* [Instructions for the task]:
With nothing added and nothing dropped, write out all of the entries below.

* [Records to use]:
- Opening Delimiter -

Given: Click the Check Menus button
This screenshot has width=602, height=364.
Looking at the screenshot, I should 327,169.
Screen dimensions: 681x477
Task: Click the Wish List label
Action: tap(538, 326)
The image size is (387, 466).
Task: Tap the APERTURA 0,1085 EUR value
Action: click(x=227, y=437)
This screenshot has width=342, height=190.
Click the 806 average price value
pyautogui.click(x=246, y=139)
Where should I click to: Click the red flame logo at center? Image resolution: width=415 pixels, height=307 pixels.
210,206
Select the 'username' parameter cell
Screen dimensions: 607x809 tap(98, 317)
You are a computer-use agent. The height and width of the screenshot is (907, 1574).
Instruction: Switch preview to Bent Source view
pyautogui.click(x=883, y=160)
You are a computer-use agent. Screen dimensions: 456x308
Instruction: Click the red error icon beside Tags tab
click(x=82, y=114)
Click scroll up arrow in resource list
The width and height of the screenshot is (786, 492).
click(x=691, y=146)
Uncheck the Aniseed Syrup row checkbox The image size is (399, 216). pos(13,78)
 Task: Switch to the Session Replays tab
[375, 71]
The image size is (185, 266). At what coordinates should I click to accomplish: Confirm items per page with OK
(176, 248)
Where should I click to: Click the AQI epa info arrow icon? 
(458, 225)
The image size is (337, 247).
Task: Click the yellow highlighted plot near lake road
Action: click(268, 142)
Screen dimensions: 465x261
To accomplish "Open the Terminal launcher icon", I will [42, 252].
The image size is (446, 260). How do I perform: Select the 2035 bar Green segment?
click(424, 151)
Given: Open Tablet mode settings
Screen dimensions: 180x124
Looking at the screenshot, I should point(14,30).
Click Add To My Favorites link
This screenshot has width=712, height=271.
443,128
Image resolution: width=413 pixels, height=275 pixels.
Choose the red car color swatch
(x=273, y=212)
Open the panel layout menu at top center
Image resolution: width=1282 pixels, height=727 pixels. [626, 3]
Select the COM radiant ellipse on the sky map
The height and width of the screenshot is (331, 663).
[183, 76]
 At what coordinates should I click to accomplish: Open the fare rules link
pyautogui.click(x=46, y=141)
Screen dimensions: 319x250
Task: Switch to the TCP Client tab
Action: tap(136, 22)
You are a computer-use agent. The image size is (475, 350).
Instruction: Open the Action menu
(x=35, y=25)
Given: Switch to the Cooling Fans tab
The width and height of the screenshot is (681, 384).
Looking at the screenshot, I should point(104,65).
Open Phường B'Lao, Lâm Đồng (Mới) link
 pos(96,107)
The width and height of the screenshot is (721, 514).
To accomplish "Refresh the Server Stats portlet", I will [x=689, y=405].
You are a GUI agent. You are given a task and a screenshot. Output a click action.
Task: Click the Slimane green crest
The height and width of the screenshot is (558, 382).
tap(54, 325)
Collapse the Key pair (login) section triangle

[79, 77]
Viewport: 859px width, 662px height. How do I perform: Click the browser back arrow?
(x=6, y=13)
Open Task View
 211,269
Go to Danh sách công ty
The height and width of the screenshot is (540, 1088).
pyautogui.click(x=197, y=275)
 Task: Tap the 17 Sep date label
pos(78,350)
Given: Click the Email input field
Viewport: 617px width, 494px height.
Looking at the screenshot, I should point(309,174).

- Closing Delimiter -

* [Reply]:
Given: Click the Check Menus button
This screenshot has width=602, height=364.
Looking at the screenshot, I should 327,169.
Screen dimensions: 681x477
Task: Click the Wish List label
Action: tap(538, 326)
The image size is (387, 466).
Task: Tap the APERTURA 0,1085 EUR value
Action: click(x=227, y=437)
This screenshot has width=342, height=190.
Click the 806 average price value
pyautogui.click(x=246, y=139)
Where should I click to: Click the red flame logo at center? Image resolution: width=415 pixels, height=307 pixels.
210,206
Select the 'username' parameter cell
Screen dimensions: 607x809 tap(98, 317)
You are a computer-use agent. The height and width of the screenshot is (907, 1574).
Instruction: Switch preview to Bent Source view
pyautogui.click(x=883, y=160)
You are a computer-use agent. Screen dimensions: 456x308
Instruction: Click the red error icon beside Tags tab
click(x=82, y=114)
Click scroll up arrow in resource list
The width and height of the screenshot is (786, 492).
click(x=691, y=146)
Uncheck the Aniseed Syrup row checkbox The image size is (399, 216). pos(13,78)
 Task: Switch to the Session Replays tab
[375, 71]
The image size is (185, 266). At what coordinates should I click to accomplish: Confirm items per page with OK
(176, 248)
Where should I click to: Click the AQI epa info arrow icon? 
(458, 225)
The image size is (337, 247).
Task: Click the yellow highlighted plot near lake road
Action: click(268, 142)
Screen dimensions: 465x261
To accomplish "Open the Terminal launcher icon", I will [42, 252].
The image size is (446, 260). How do I perform: Select the 2035 bar Green segment?
click(424, 151)
Given: Open Tablet mode settings
Screen dimensions: 180x124
Looking at the screenshot, I should point(14,30).
Click Add To My Favorites link
This screenshot has width=712, height=271.
443,128
Image resolution: width=413 pixels, height=275 pixels.
Choose the red car color swatch
(x=273, y=212)
Open the panel layout menu at top center
Image resolution: width=1282 pixels, height=727 pixels. [626, 3]
Select the COM radiant ellipse on the sky map
The height and width of the screenshot is (331, 663).
[183, 76]
 At what coordinates should I click to accomplish: Open the fare rules link
pyautogui.click(x=46, y=141)
Screen dimensions: 319x250
Task: Switch to the TCP Client tab
Action: tap(136, 22)
You are a computer-use agent. The image size is (475, 350).
Instruction: Open the Action menu
(x=35, y=25)
Given: Switch to the Cooling Fans tab
The width and height of the screenshot is (681, 384).
Looking at the screenshot, I should point(104,65).
Open Phường B'Lao, Lâm Đồng (Mới) link
 pos(96,107)
The width and height of the screenshot is (721, 514).
To accomplish "Refresh the Server Stats portlet", I will [x=689, y=405].
You are a GUI agent. You are given a task and a screenshot. Output a click action.
Task: Click the Slimane green crest
The height and width of the screenshot is (558, 382).
tap(54, 325)
Collapse the Key pair (login) section triangle

[79, 77]
Viewport: 859px width, 662px height. How do I perform: Click the browser back arrow?
(x=6, y=13)
Open Task View
 211,269
Go to Danh sách công ty
The height and width of the screenshot is (540, 1088).
pyautogui.click(x=197, y=275)
 Task: Tap the 17 Sep date label
pos(78,350)
Given: Click the Email input field
Viewport: 617px width, 494px height.
Looking at the screenshot, I should point(309,174).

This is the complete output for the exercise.